Cette décision a pour conséquence directe de faire tomber la mise en examen prononcée quelques mois plus tôt. L’avocat de Jacqueline Jacob a estimé que cette issue révélait une importante erreur dans l’appréciation juridique du dossier. La procédure engagée sur le fondement de l’« association de malfaiteurs » ne pouvait, selon la décision rendue, être maintenue compte tenu de l’ancienneté des faits.

Me Frédéric Berna s’est montré particulièrement critique à l’égard du déroulement de la procédure. Il a dénoncé ce qu’il considère comme de nouvelles « aberrations procédurales » dans une affaire déjà marquée, au fil des décennies, par de nombreux rebondissements judiciaires. La défense affirme par ailleurs qu’aucun élément de fond ne permettrait d’établir une participation de Jacqueline Jacob aux faits ayant conduit à la mort de Grégory Villemin.
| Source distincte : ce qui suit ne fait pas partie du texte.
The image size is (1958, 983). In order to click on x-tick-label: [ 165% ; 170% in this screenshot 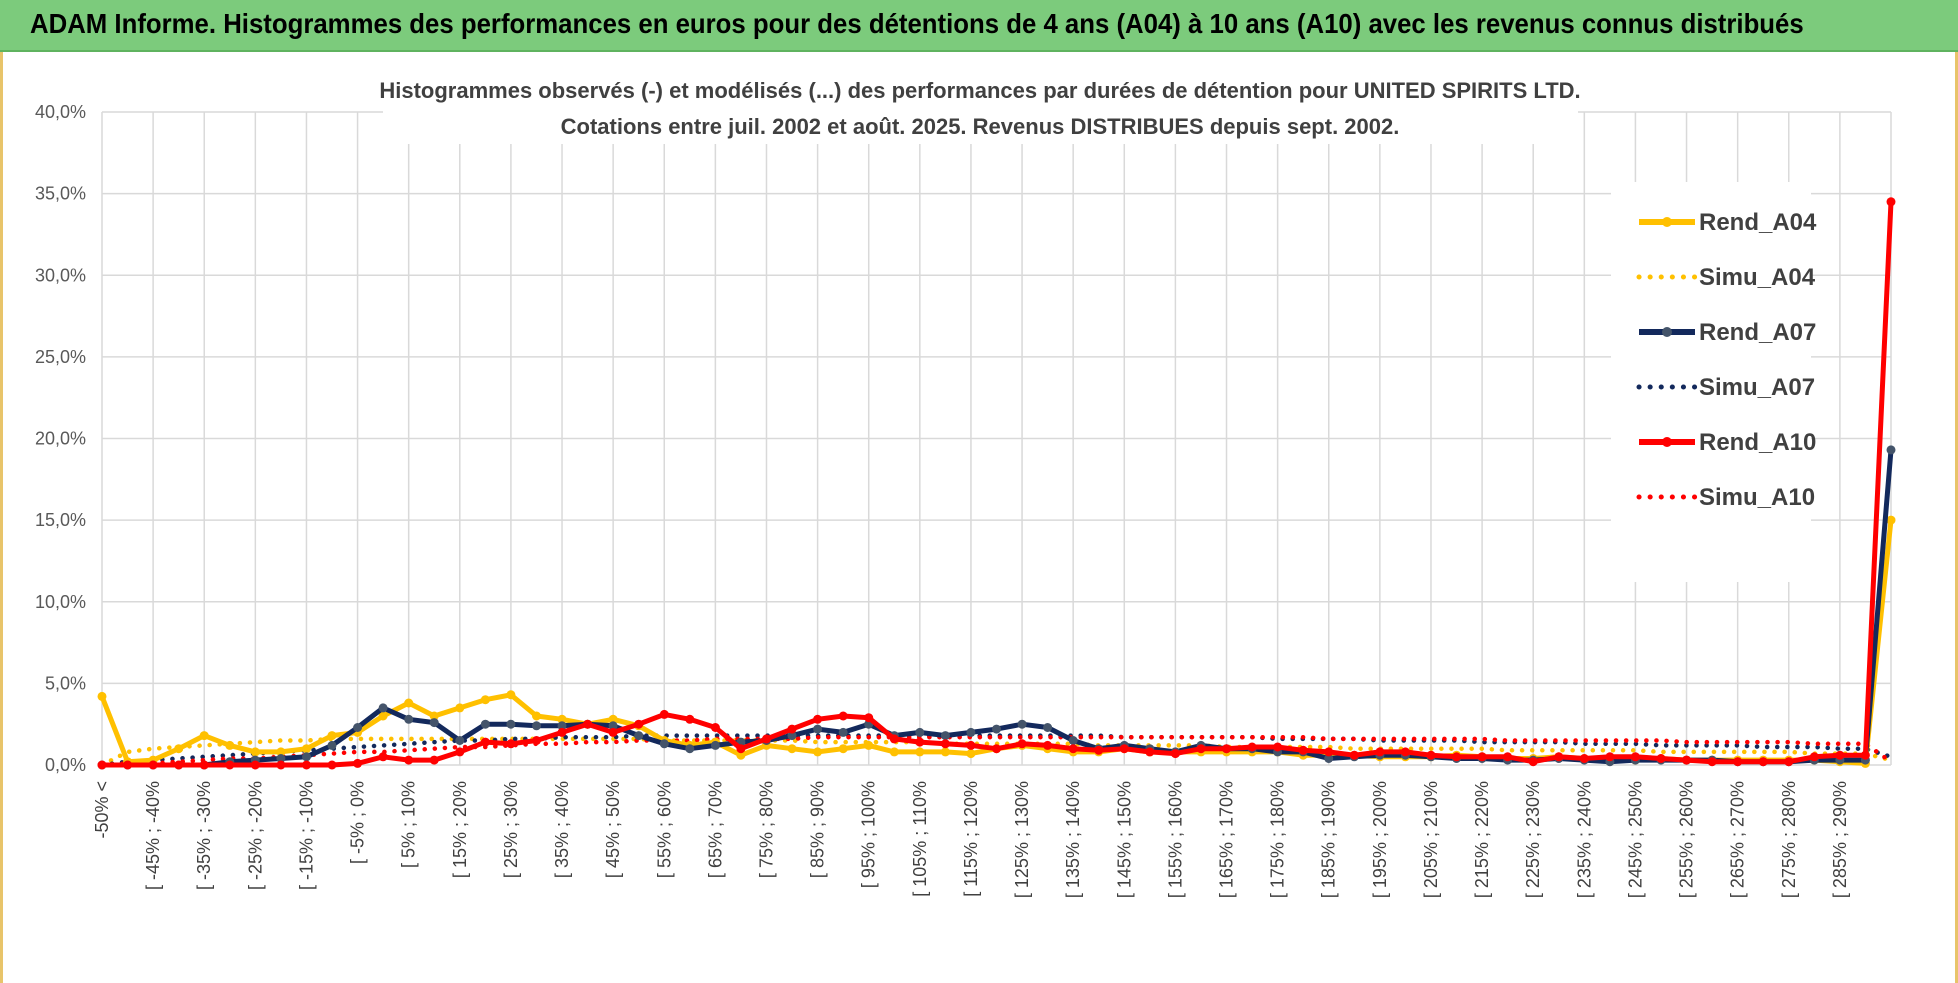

Cette décision ne signifie toutefois pas nécessairement la fin de toute possibilité de poursuites dans le dossier. Si la qualification actuellement retenue est concernée par la prescription, les crimes d’enlèvement et d’assassinat restent, eux, au centre des investigations susceptibles d’être poursuivies, selon les résultats des expertises et les futures décisions judiciaires.